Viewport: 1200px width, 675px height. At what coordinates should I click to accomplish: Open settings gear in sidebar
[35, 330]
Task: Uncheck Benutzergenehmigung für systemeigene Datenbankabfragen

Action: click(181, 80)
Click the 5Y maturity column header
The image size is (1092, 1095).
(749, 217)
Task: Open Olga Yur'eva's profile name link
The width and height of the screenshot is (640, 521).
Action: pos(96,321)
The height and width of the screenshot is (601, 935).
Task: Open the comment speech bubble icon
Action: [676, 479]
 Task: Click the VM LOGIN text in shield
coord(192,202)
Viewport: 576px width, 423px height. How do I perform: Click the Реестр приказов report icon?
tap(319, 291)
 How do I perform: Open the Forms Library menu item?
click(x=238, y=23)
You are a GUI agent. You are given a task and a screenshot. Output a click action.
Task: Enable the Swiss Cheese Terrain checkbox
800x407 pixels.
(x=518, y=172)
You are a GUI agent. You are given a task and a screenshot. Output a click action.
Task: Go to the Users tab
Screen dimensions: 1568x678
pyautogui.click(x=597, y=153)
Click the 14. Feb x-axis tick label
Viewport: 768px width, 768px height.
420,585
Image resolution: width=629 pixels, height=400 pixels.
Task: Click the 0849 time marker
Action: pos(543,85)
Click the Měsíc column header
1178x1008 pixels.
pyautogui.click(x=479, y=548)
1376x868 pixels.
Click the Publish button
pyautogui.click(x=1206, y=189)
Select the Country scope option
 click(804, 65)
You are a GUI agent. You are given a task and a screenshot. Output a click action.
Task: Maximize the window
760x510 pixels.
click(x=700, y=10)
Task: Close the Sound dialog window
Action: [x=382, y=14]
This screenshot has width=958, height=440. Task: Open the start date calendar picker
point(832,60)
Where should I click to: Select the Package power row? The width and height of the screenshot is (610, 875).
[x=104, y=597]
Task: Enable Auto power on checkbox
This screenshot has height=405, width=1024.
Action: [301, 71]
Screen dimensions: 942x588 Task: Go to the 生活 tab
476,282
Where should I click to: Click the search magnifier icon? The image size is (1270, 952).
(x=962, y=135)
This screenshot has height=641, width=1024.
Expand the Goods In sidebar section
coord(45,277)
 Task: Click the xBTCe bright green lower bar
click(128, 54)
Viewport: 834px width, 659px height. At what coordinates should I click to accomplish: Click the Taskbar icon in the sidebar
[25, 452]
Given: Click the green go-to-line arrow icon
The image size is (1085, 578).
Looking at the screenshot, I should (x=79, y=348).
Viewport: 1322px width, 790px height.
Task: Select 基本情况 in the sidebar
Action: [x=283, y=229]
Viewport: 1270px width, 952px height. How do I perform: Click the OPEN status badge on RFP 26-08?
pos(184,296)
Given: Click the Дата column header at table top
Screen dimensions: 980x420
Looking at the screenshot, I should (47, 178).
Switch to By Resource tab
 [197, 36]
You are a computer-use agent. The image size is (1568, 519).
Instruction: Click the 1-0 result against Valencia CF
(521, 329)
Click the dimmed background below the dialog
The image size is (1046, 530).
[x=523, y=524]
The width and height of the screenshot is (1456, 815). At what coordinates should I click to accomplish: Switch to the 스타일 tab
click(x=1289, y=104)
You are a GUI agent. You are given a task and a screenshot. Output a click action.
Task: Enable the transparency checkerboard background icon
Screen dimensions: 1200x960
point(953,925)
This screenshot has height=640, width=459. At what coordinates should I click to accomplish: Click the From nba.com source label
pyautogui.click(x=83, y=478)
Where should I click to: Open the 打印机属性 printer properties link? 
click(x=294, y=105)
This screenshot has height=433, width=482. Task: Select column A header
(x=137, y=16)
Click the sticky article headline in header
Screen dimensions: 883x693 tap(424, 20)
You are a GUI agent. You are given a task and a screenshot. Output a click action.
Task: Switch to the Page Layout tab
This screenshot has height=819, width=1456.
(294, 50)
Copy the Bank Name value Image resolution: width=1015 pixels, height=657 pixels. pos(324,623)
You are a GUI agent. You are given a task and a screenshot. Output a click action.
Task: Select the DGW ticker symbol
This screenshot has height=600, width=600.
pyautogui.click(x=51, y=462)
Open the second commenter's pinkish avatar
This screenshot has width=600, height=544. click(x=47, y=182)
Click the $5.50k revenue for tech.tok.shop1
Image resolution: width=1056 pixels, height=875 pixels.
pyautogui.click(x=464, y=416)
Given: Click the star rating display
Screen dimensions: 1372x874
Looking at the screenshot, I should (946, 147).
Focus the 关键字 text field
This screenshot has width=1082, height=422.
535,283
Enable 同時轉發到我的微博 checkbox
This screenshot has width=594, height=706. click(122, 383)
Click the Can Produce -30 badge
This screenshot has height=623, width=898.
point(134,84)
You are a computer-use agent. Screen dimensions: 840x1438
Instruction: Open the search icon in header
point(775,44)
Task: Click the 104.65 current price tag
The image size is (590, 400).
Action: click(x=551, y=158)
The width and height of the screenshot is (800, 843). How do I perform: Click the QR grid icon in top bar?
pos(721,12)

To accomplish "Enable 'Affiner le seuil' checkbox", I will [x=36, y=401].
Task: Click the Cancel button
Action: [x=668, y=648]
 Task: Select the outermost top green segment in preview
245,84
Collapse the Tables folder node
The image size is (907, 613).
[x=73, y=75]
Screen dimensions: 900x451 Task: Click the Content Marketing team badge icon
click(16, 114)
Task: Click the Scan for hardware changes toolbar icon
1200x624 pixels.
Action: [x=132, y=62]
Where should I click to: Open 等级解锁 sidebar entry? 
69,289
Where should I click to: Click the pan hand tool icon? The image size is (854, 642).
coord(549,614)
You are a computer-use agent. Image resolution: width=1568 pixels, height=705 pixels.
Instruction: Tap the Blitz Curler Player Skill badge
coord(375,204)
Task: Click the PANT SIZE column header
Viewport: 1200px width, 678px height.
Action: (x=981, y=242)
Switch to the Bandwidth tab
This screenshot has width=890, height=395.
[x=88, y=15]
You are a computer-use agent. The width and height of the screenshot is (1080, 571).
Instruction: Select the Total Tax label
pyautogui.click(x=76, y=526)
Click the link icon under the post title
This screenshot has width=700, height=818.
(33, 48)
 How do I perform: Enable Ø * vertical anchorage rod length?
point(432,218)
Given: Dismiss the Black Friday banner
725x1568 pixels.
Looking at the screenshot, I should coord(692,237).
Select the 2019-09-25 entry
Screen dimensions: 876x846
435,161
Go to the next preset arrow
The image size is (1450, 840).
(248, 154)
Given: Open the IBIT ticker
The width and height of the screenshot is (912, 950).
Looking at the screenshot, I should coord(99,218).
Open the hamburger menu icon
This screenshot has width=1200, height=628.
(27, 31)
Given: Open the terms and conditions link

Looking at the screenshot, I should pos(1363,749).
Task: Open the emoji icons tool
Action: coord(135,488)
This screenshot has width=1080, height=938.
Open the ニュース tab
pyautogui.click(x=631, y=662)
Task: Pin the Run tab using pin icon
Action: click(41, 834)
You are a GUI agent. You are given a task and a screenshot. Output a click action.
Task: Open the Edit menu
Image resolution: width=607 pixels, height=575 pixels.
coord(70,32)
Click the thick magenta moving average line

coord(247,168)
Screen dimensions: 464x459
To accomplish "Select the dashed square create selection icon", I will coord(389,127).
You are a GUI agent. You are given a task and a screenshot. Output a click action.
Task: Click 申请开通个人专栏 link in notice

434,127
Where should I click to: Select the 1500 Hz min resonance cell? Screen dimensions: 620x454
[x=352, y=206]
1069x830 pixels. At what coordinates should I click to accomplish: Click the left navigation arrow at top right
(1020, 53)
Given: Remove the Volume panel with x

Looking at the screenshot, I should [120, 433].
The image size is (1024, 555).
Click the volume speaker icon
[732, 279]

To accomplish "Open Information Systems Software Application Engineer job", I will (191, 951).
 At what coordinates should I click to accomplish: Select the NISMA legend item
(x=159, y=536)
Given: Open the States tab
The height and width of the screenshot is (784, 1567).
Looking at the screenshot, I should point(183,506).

--*--

Keeping every character as it is, restate the lines above that run from the line with "Viewport: 576px width, 423px" through the line with "Click the 14. Feb x-axis tick label", both included, and nothing else.

(EXPECTED OUTPUT):
Viewport: 576px width, 423px height. How do I perform: Click the Реестр приказов report icon?
tap(319, 291)
 How do I perform: Open the Forms Library menu item?
click(x=238, y=23)
You are a GUI agent. You are given a task and a screenshot. Output a click action.
Task: Enable the Swiss Cheese Terrain checkbox
800x407 pixels.
(x=518, y=172)
You are a GUI agent. You are given a task and a screenshot. Output a click action.
Task: Go to the Users tab
Screen dimensions: 1568x678
pyautogui.click(x=597, y=153)
Click the 14. Feb x-axis tick label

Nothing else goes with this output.